Giorno della Memoria, Rotelli, Sberna, Sabatini e Zelli: “Ricordare è un dovere contro odio e violenza”

Nel Giorno della Memoria, esponenti di Fratelli d’Italia ribadiscono il valore del ricordo come argine contro ogni forma di odio, intolleranza e violenza. In una dichiarazione congiunta, la vicepresidente del Parlamento europeo Antonella Sberna, il presidente della Commissione Ambiente, Territorio e Lavori pubblici della Camera Mauro Rotelli, il capogruppo FdI al Consiglio regionale del Lazio Daniele Sabatini e il presidente della Commissione Agricoltura e Ambiente Giulio Zelli hanno richiamato il significato profondo della ricorrenza.

«Il Giorno della Memoria rappresenta un momento di riflessione profonda sul dramma dell’Olocausto e sull’orrore della persecuzione che colpì milioni di innocenti», affermano. «Ricordare è un dovere civico e morale che ci richiama alla responsabilità di difendere i valori della libertà, della dignità umana e della democrazia, ogni giorno e in ogni contesto».

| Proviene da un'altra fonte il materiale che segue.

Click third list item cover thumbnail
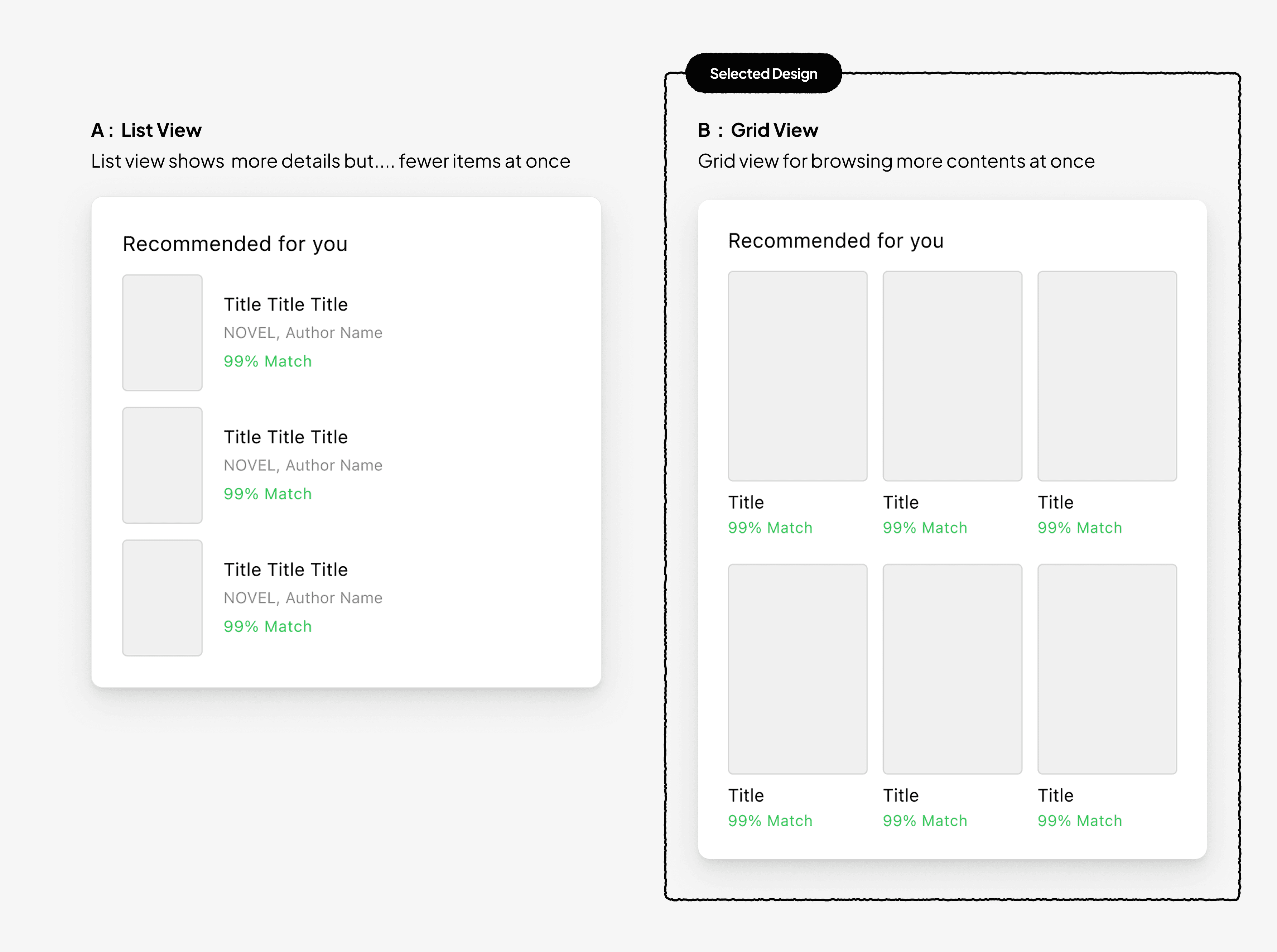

Il messaggio sottolinea anche l’attualità del tema. In un’epoca in cui «l’antisemitismo e l’intolleranza, in forme nuove e subdole, cercano ancora spazio nella società», la memoria storica diventa uno strumento essenziale. «Riaffermare la verità storica e trasmetterla alle giovani generazioni è il modo più efficace per contrastare l’oblio e l’indifferenza», si legge nella nota.

Secondo Sberna, Rotelli, Sabatini e Zelli, fare memoria significa anche vigilare sul presente, affinché non si ripetano le derive che portarono ai campi di sterminio. «Solo attraverso la consapevolezza storica – concludono – possiamo difendere con fermezza i valori democratici e arginare una piaga che non deve mai più trovare cittadinanza nelle nostre società».

Un richiamo netto alla responsabilità collettiva, che lega il ricordo del passato all’impegno quotidiano contro ogni forma di discriminazione e violenza.